次に、ECU100が実行するポスト噴射制限制御の他の例を、図4に示すフローチャートを参照しながら説明する。なお、このルーチンは所定時間毎、例えば数ms毎に実行される。また、所定のクランク角毎に実行するようにしてもよい。
ステップST21において、上記した推定処理にて現在の潤滑オイルOLの希釈量xを採取し、その現在の希釈量xと希釈限界値xlimitとの差(xlimit−x)がβ1以上であるか否かを判定する(ステップST22)。その判定結果が否定判定である場合はこのルーチンを一旦終了する。ステップST22の判定結果が肯定判定である場合はステップST23に進む。
ステップST23では、希釈限界値xlimitと現在の希釈量xとの差(xlimit−x)が上記したポスト噴射を段階的に禁止する範囲(β3≦xlimit−x≦β1)内に入っているか否かを判定する。その判定結果が否定判定である場合はステップST29に進む。ステップST23の判定結果が肯定判定である場合(β3≦xlimit−x≦β1)、ステップST24に進んで、図5に示す制限マップMのA領域のポスト噴射を禁止する。
ステップST25において、希釈限界値xlimitと現在の希釈量xとの差(xlimit−x)が判定値β2以下であるか否かを判定する。その判定結果が否定判定である場合は、このルーチンを一旦終了する。ステップST25の判定結果が肯定判定である場合、ステップST26に進んで、図5に示す制限マップMのA領域に加えてB領域のポスト噴射を禁止する。
ステップST27において、希釈限界値xlimitと現在の希釈量xとの差(xlimit−x)が判定値β3以下であるか否かを判定する。その判定結果が否定判定である場合は、このルーチンを一旦終了する。ステップST27の判定結果が肯定判定である場合、ステップST28に進んで、図5に示す制限マップMのA領域、B領域に加えてC領域のポスト噴射を禁止する。
そして、潤滑オイルOLの希釈量が増大して、希釈限界値xlimitと現在の希釈量xとの差(xlimit−x)が0以下(0またはマイナス)となった場合(ステップST29の判定結果が肯定判定)、全ての運転領域のポスト噴射を禁止する(ステップST30)。この後、例えば潤滑オイル交換の際にリセットスイッチが操作(スイッチON)され、潤滑オイルOLの交換が行われたことを検知した時点で(ステップST31の判定結果が肯定判定)、ステップST32において希釈量xをリセット(x=0)する。

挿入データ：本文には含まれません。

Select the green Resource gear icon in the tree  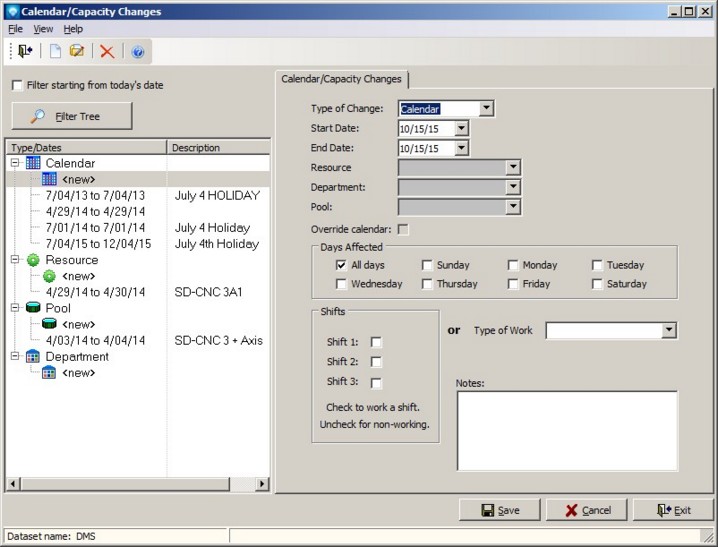[x=33, y=260]
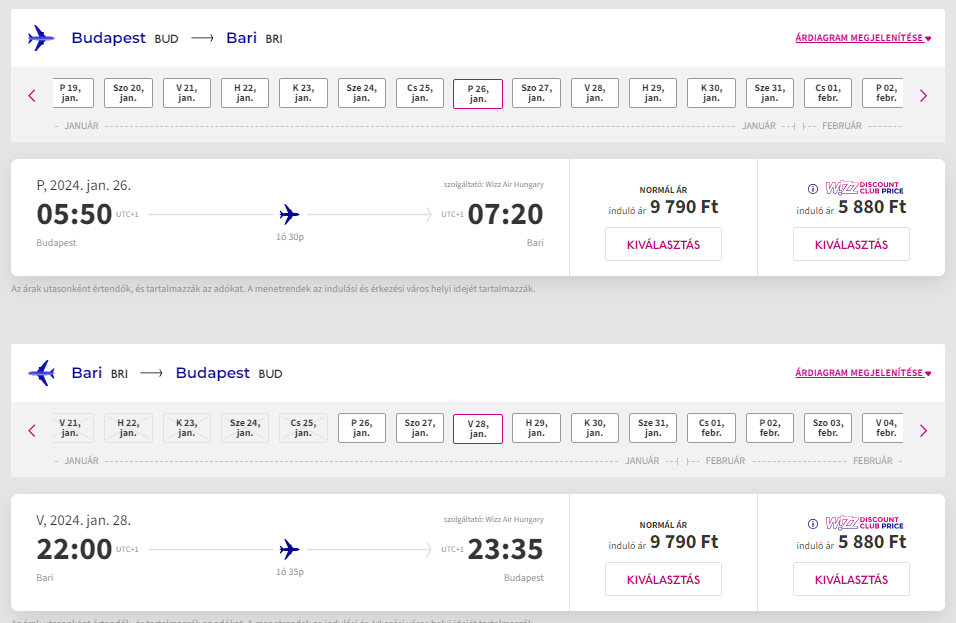The height and width of the screenshot is (623, 956).
Task: Click next dates arrow for Bari–Budapest
Action: [x=923, y=431]
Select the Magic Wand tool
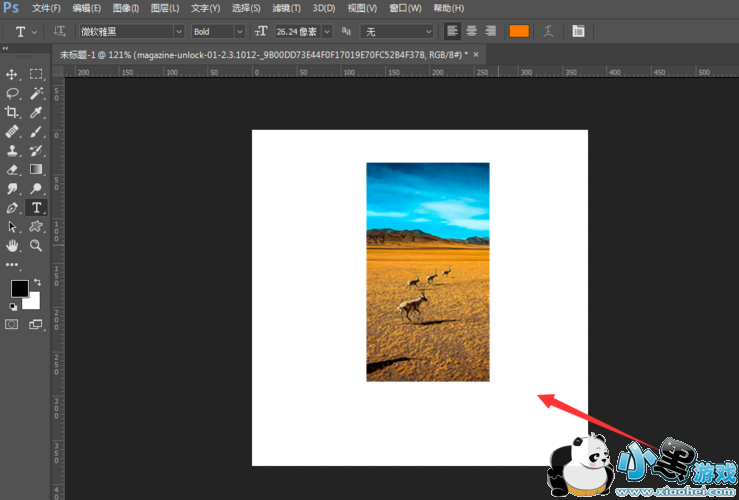This screenshot has height=500, width=739. 36,93
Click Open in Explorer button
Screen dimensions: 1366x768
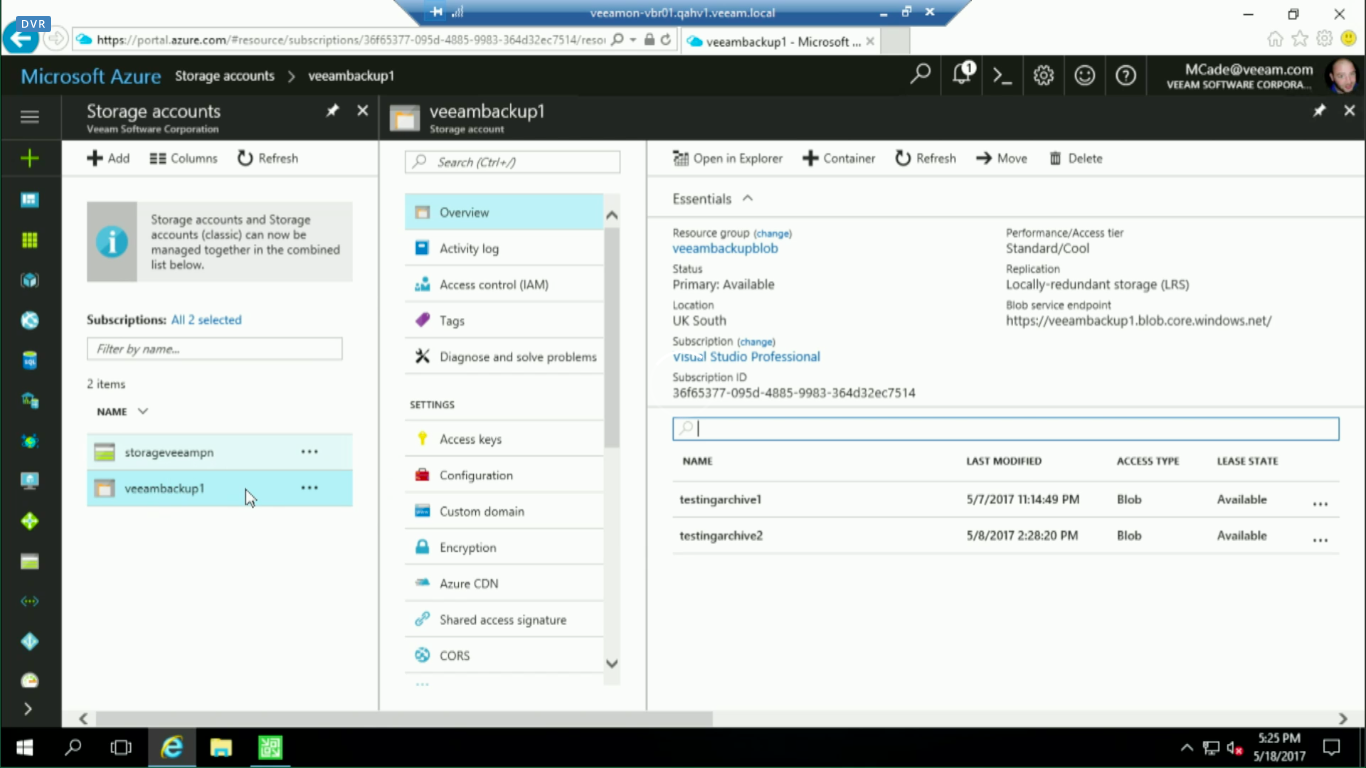pos(727,158)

以上のように、この例のポスト噴射制限制御によれば、ポスト噴射等により潤滑オイルOLが燃料にて希釈され、その希釈量xが増大して、希釈限界値xlimitと現在の希釈量xとの差が0またはマイナス値となった場合(xlimit−x≦0)、つまり、現在の希釈量xが希釈限界値xlimit以上となった場合、ポスト噴射を禁止しているので、それ以上の希釈量の増大を別途装置を設けることなく抑制することができる。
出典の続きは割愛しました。